In last week’s recitation question (scroll down two posts if you don’t know what I’m talking about), we examined a bullet (mass m) hitting a block (mass M) hanging from a string (length L). At the end I ask you what would have happened if there was an inelastic collision and the bullet was stuck in the block. Can you find it’s initial velocity now? I encourage you to go back and try this problem if you haven’t already. You should be able to use conservation of energy to get vi=[1+(m/M)]√2gh, where h is how high the pendulum swung.
Find the initial velocity based on the height which the pendulum reached.
You might be asking yourself, why do we care? Why am I solving this problem? Will this ever matter to anyone?
YES. We did not invent this problem out of thin air, this problem comes from an actual device.
The “ballistic pendulum” was invented in 1742 as a device for testing the firepower of military weapons. If you are about to mass produce 500,000 muskets for your growing empire, you will probably want to know some quantitative numbers about the weapons you’re producing. This is a time before high-speed cameras, before radar-guns, and before precise clocks – how else would you go about trying to accurately measure the speed of a bullet?

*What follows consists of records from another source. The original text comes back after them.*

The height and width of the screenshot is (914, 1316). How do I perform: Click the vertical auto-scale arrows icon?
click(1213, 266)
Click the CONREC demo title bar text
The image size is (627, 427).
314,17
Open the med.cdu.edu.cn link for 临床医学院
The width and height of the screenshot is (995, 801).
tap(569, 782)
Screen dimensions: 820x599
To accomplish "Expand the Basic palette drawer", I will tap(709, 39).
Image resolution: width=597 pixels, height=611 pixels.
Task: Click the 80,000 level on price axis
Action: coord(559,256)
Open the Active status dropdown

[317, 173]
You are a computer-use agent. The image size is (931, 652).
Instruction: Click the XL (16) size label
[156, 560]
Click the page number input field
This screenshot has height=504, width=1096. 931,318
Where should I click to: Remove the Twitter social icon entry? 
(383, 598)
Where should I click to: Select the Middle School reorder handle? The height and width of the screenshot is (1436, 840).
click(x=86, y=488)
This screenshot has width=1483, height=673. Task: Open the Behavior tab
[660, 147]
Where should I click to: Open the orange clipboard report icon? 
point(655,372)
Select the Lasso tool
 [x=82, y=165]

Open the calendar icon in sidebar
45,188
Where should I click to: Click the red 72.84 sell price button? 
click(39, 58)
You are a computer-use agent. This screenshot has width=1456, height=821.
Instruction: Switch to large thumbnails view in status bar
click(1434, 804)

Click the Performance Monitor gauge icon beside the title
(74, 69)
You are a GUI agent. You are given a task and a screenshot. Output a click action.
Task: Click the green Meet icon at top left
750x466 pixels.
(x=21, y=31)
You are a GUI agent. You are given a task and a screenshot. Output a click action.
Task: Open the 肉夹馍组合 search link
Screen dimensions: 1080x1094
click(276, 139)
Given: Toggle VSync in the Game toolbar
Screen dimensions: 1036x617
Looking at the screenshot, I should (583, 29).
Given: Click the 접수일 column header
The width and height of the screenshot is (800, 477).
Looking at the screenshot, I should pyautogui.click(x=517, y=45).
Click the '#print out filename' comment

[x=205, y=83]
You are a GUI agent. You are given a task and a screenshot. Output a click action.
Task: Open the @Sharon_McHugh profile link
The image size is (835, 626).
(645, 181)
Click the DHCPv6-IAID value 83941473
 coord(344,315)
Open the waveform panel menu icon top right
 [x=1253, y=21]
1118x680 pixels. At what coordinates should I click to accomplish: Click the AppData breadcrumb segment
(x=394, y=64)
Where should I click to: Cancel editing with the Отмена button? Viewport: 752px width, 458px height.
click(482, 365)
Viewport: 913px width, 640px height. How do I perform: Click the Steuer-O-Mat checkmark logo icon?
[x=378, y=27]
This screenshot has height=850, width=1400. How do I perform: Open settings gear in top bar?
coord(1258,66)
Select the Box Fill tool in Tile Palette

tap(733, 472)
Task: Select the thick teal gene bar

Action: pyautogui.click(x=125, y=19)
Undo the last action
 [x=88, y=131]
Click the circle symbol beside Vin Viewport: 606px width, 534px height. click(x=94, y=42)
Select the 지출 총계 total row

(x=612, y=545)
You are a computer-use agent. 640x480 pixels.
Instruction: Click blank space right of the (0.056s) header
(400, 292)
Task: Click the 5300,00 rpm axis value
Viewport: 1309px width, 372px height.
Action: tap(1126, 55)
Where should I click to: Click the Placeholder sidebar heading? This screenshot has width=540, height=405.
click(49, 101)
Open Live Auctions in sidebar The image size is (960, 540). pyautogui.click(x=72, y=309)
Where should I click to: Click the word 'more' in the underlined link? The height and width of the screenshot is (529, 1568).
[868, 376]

An actual ballistic pendulum.
This problem is especially important when it comes to knowing the velocity of artillery shells. When we solve a 2D projectile motion problem, we call it a “cannon problem.” The techniques to solve this problem were developed by real people needed to shoot real cannons at real targets – often shooting over the heads of their own comrades. How confident do you feel about solving a cannon problem on an exam? How confident do you think you would feel solving the same question, while under enemy fire, knowing that you are about to destroy an area the size of a football field? You’d probably feel more confident if you knew that the initial velocity was measured accurately, which is exactly why they invented the ballistic pendulum.